-------- DATA FOR THE TASK --------
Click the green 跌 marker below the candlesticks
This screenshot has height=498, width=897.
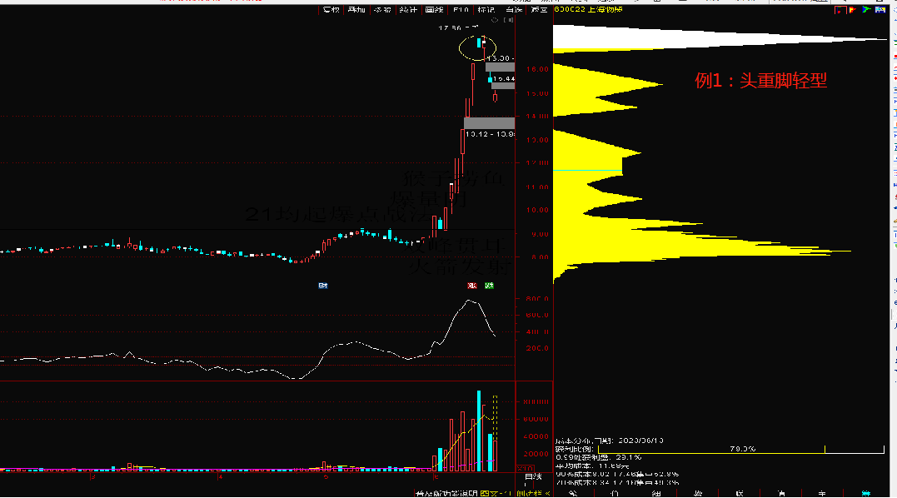(489, 286)
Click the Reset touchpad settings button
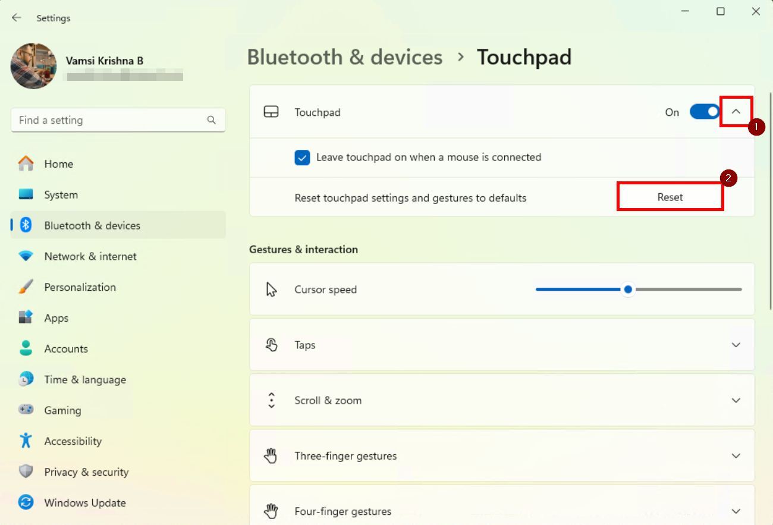The width and height of the screenshot is (773, 525). coord(670,197)
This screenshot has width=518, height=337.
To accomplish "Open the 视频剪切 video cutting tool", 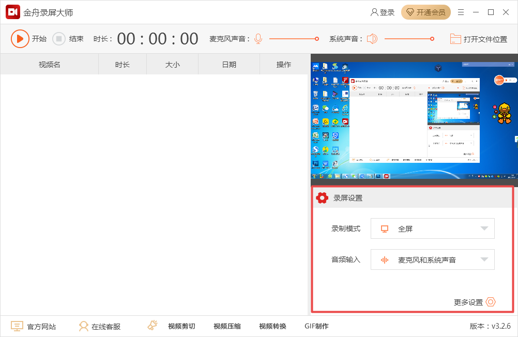I will (181, 326).
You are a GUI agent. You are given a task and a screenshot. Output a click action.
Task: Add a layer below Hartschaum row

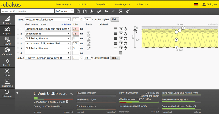coord(121,43)
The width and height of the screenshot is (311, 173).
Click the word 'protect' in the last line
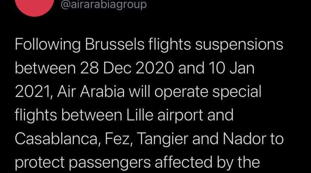40,163
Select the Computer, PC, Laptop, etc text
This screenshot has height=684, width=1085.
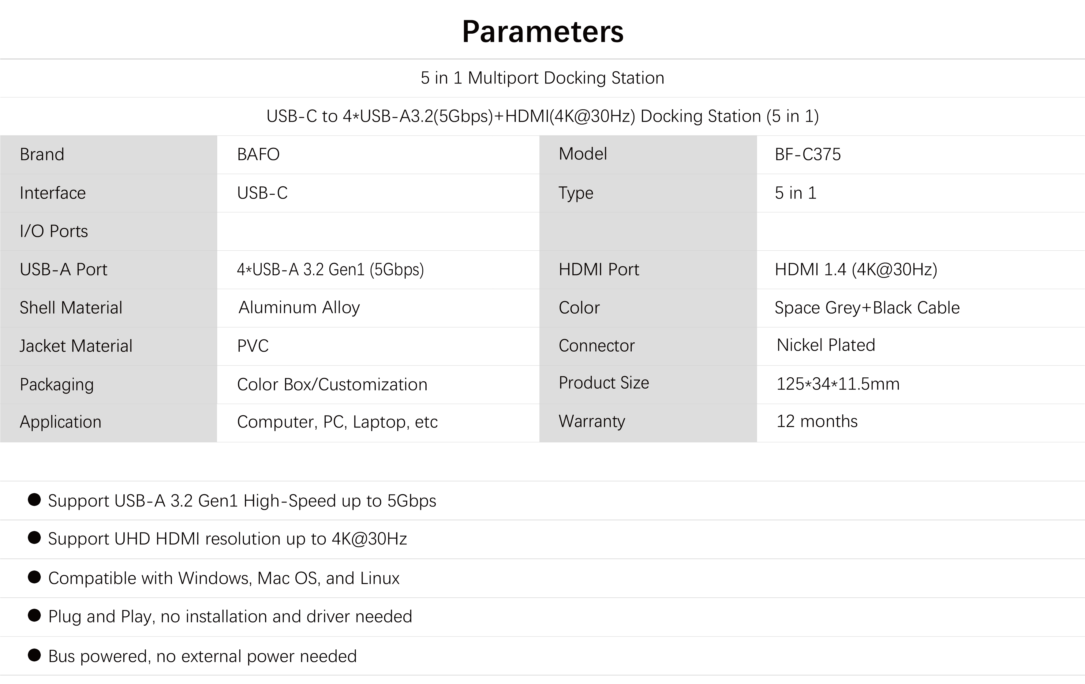[337, 422]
--------
TASK DESCRIPTION — Leaving every picture aside, transcribe exactly the lines from the one that contains "Task: Add a layer below Hartschaum row" through the final line of the listing above, inclusive.

ANSWER AREA —
Task: Add a layer below Hartschaum row

coord(121,43)
The width and height of the screenshot is (311, 173).
Click the word 'protect' in the last line
40,163
Select the Computer, PC, Laptop, etc text
This screenshot has height=684, width=1085.
[337, 422]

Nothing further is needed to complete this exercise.